La controversia suscitada en casación tuvo que ver, de una parte, con la pensión compensatoria que fue reconocida a la esposa en segunda instancia con una duración máxima de quince años. Aunque la recurrente cuestionó el establecimiento de un límite temporal para su percepción, el Pleno de la Sala Primera, en sentencia de la que es ponente su presidente, el magistrado Xiol Ríos, recuerda que constituye doctrina consolidada que la fijación o no de plazos es una mera posibilidad, y que, tomada la decisión de limitar en el tiempo su percepción, esta no puede ser revisada en casación cuando, como es el caso (pensión por un plazo equivalente a las dos terceras partes del plazo de duración del vínculo conyugal), se encuentra perfectamente razonada y responde a un juicio prospectivo sobre la posibilidad real que tiene la beneficiaria de superar el inicial desequilibrio en función de los factores concurrentes, que no se muestra como ilógico o irracional sino que se ajusta a parámetros de prudencia y ponderación.

Pero la cuestión más novedosa que resuelto la Sala se refiere a determinar cuál es el interés más necesitado de protección a la hora de atribuir el uso de la vivienda familiar cuando aun conviven en ella hijos mayores de edad. La Audiencia Provincial consideró, con apoyo en el primer párrafo del artículo 96 del Código Civil, que el interés más necesitado de protección siempre es el de los hijos, ya sean menores o mayores de edad, y por ello atribuyó el uso al padre con quien habían manifestado su voluntad de residir.
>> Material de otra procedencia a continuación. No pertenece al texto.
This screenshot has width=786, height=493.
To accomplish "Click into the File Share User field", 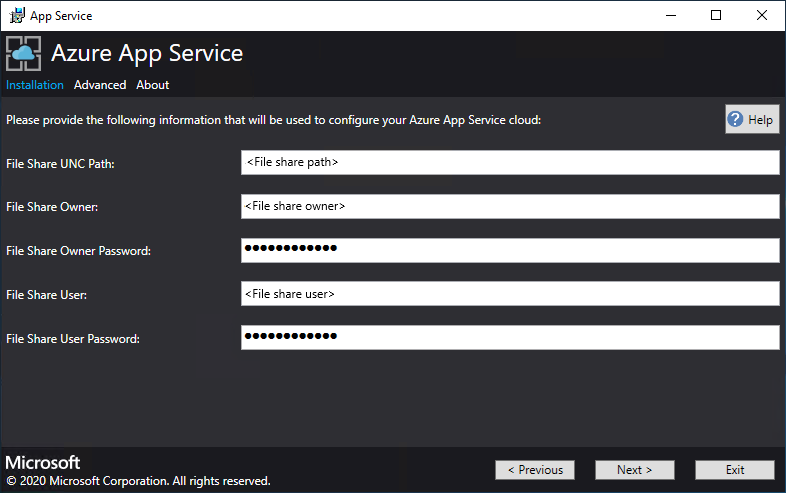I will pos(510,294).
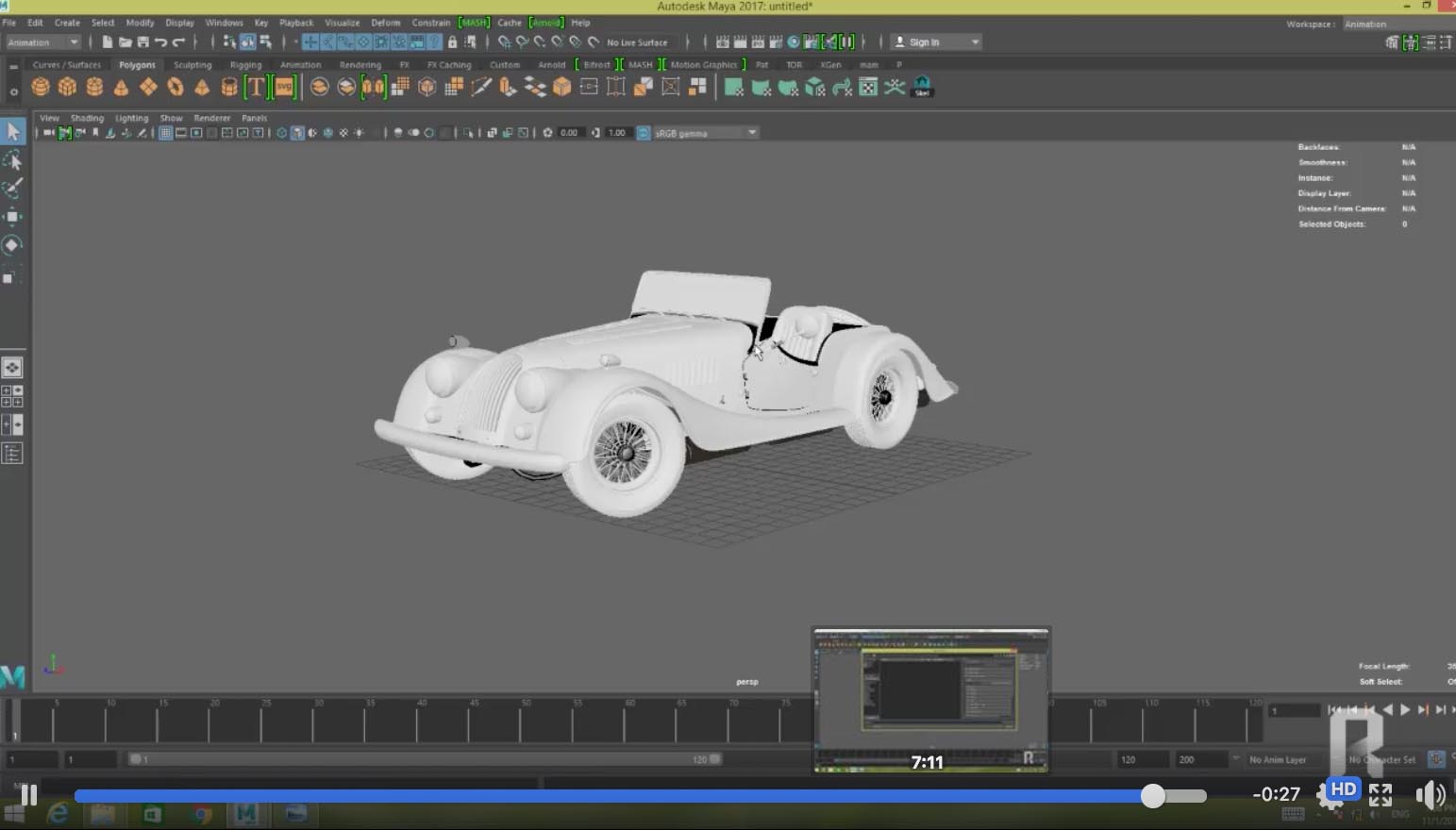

Sin embargo ahora el Supremo acoge la tesis según la cual, en orden a atribuir el uso del domicilio familiar, no es igual la protección dispensada a los hijos menores que a los mayores de edad, distinción que se traduce en la no aplicación del artículo 96.1º del Código Civil a los mayores de edad, a los que resulta de aplicación la previsión del apartado 3º de dicho precepto, con la consecuencia de que, una vez alcanzada la mayoría de edad, el interés de los hijos no va a resultar determinante como criterio de atribución de la vivienda familiar (no obstante su derecho a percibir alimentos) sino que deberá estarse al interés del cónyuge más necesitado. En el caso examinado, por ser la esposa la titular del interés más necesitado de protección, la Sala le atribuye el uso de la vivienda hasta la liquidación del régimen económico matrimonial.